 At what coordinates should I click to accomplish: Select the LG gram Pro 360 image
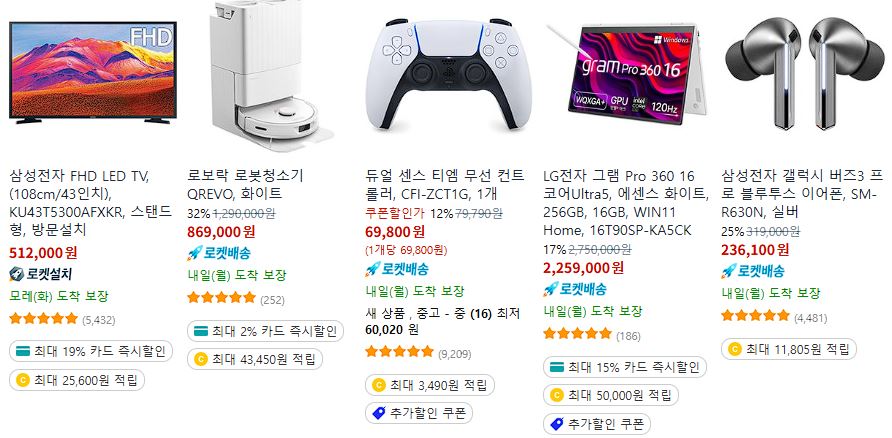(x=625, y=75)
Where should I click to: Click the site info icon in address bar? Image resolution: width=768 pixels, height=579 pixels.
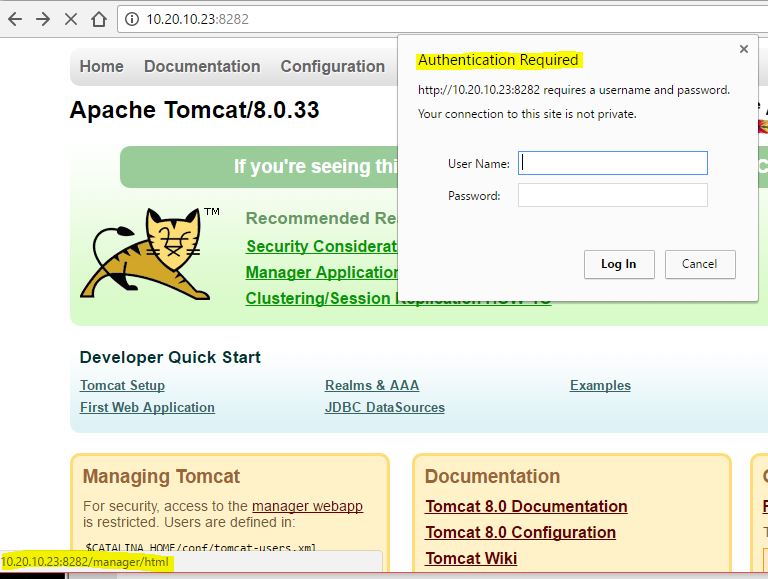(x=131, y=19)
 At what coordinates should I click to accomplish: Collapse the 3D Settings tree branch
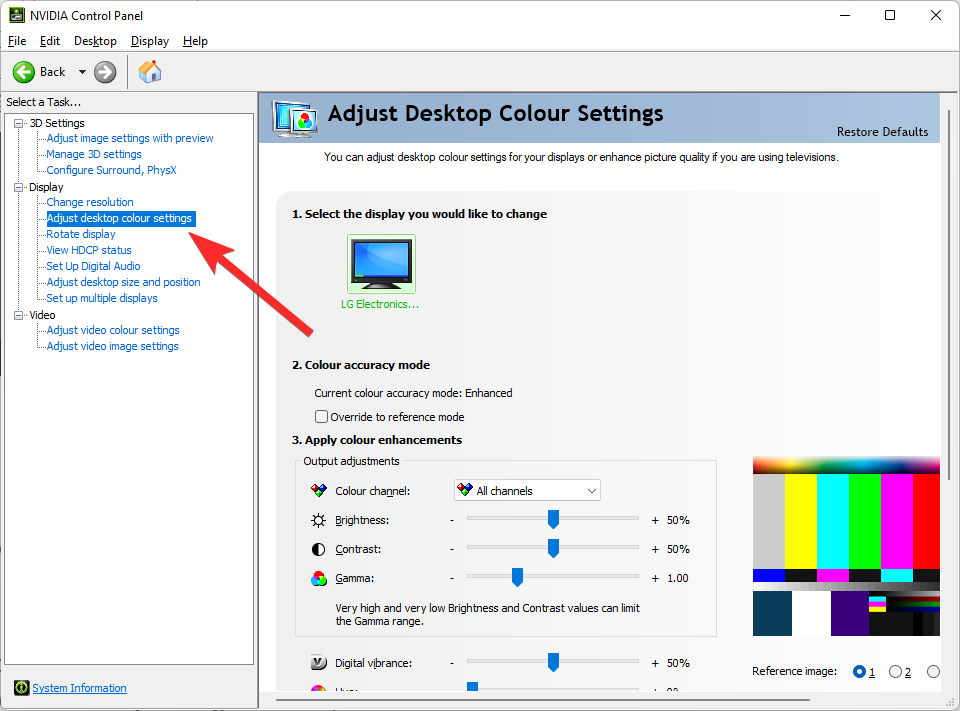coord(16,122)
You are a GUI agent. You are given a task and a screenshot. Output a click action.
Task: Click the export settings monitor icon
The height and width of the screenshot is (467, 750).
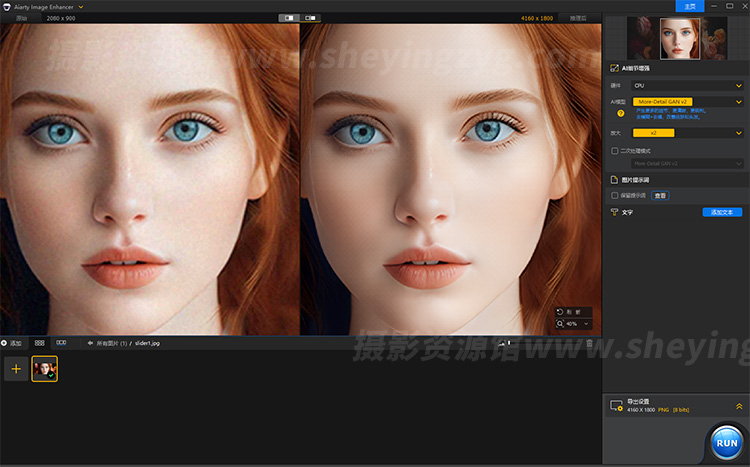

--- EXERCISE DETAILS ---
Copy each line above where the string "screenshot" occurs.

--- SOLUTION FOR THIS EXERCISE ---
You are a GUI agent. You are given a task and a screenshot. Output a click action.
The height and width of the screenshot is (467, 750).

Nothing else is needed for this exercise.